Your lessons were all ending
Let’s see if they were clear
You have another ending, but Chris, it’s up to you
I want to see you standing, you can come shining through
My sweet, it was time to bring you through the crisis
And it didn’t take much time
So you may not believe this
But God says thank you too
He’s humble and forgiving
See Christy, he’s a part of you.”
Christy found her vision to stay clean in the context of midnight prayer and praise to God. It is significant to recognize that the western church truly emerged from the ruins of a prison. The walls of the prison were brought down by praise and prayer. Our walls, our prisons can be demolished, the vision emerge, through the power of hope grounded in midnight prayer and praise.

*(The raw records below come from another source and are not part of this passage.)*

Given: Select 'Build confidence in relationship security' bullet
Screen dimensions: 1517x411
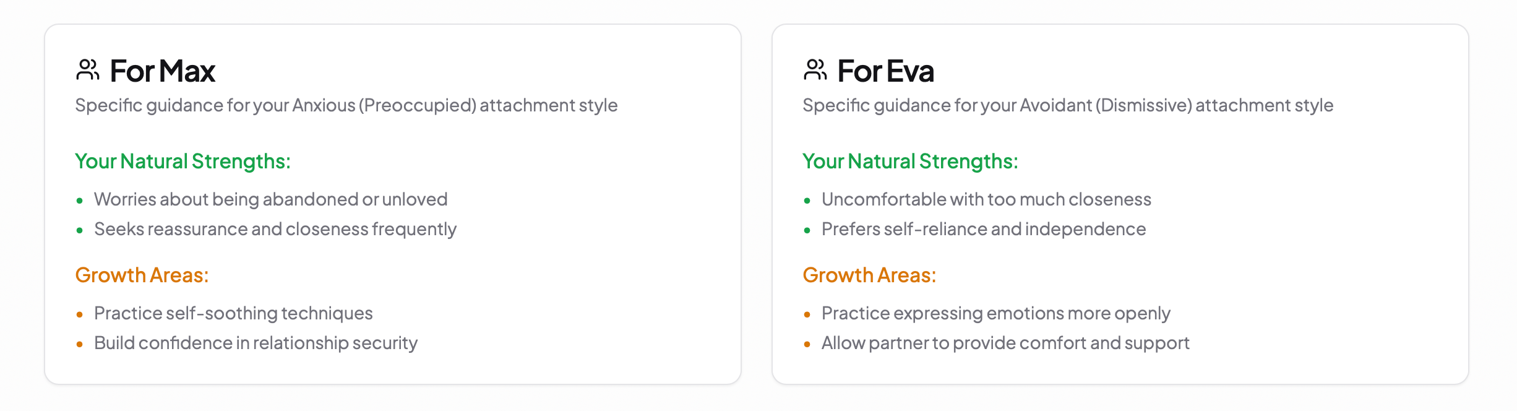Looking at the screenshot, I should click(256, 343).
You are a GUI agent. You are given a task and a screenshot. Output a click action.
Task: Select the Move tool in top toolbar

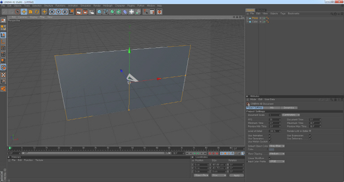[x=24, y=12]
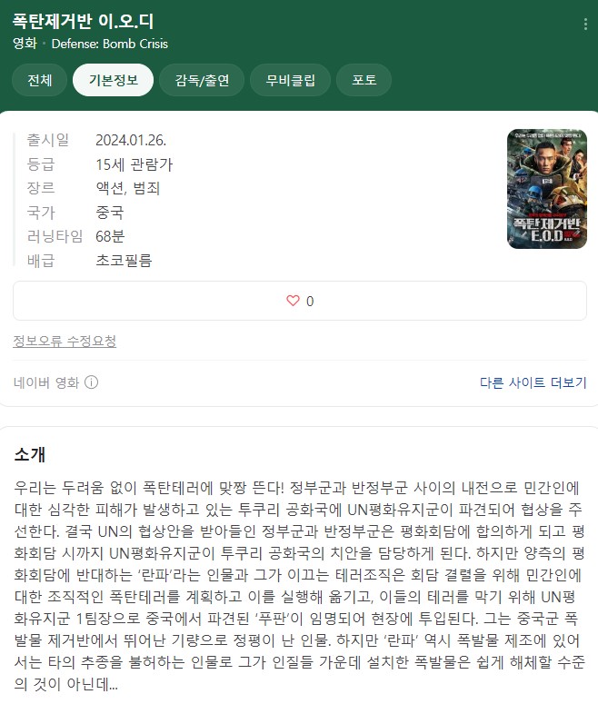
Task: Go to the 무비클립 tab
Action: point(290,80)
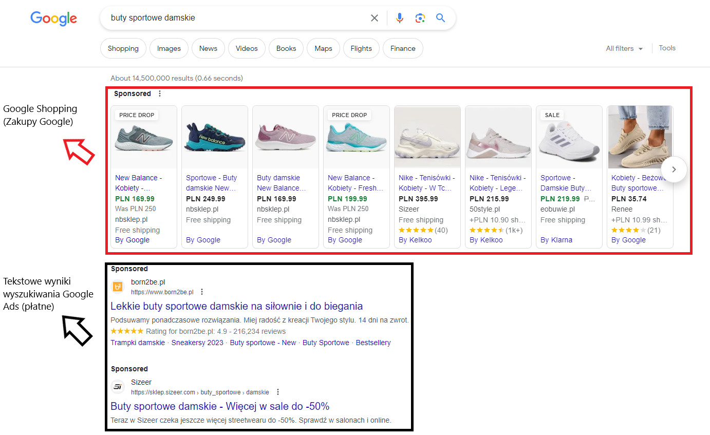Show next shopping products with carousel arrow
This screenshot has width=710, height=435.
pos(674,169)
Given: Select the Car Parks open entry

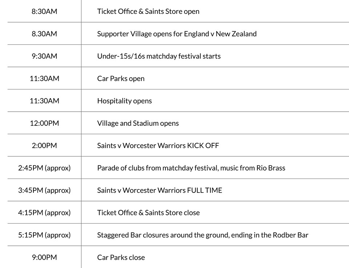Looking at the screenshot, I should [121, 79].
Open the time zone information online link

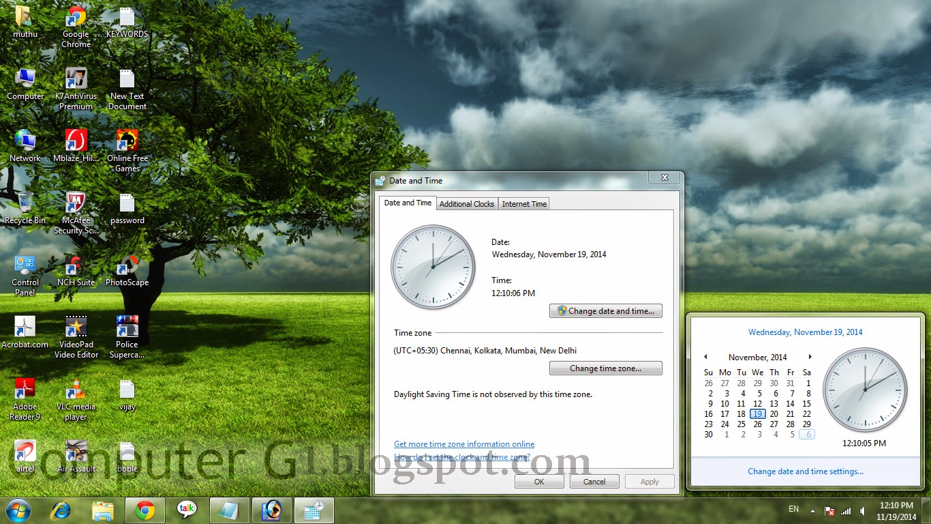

Whatever notions Paul and Silas had, God saw it fit that the first believers to come out of the western effort would be a gentile businesswoman, a slave girl, and a Roman soldier. There is God’s vision. Paul kept praying and praising, through all his trials, imprisonments and challenges. Harriet Tubman gave all credit to God
“Twasn't me, 'twas the Lord! I always told Him, 'I trust to you. I don't know where to go or what to do, but I expect You to lead me,' an' He always did. “
Let us hold onto our visions of hope and a better future, like abolitionist Harriet Tubman, like a recovering addict named Christy, like the disciples Paul and Silas. This Mother’s Day, let us remember the example of countless mothers who cling to a vision of a better future for their children – and who know more than anyone what it means to pray to God at midnight. Let us head Jesus’ words of the Great Commission – to go forth to all the nations with the gospel. Surrounded by so many great examples, let us pray and praise God like them even when midnight closes in -- because no prison walls can withstand the spirit of God as long as hope, faith and the love of Jesus remain rooted in our hearts. Amen.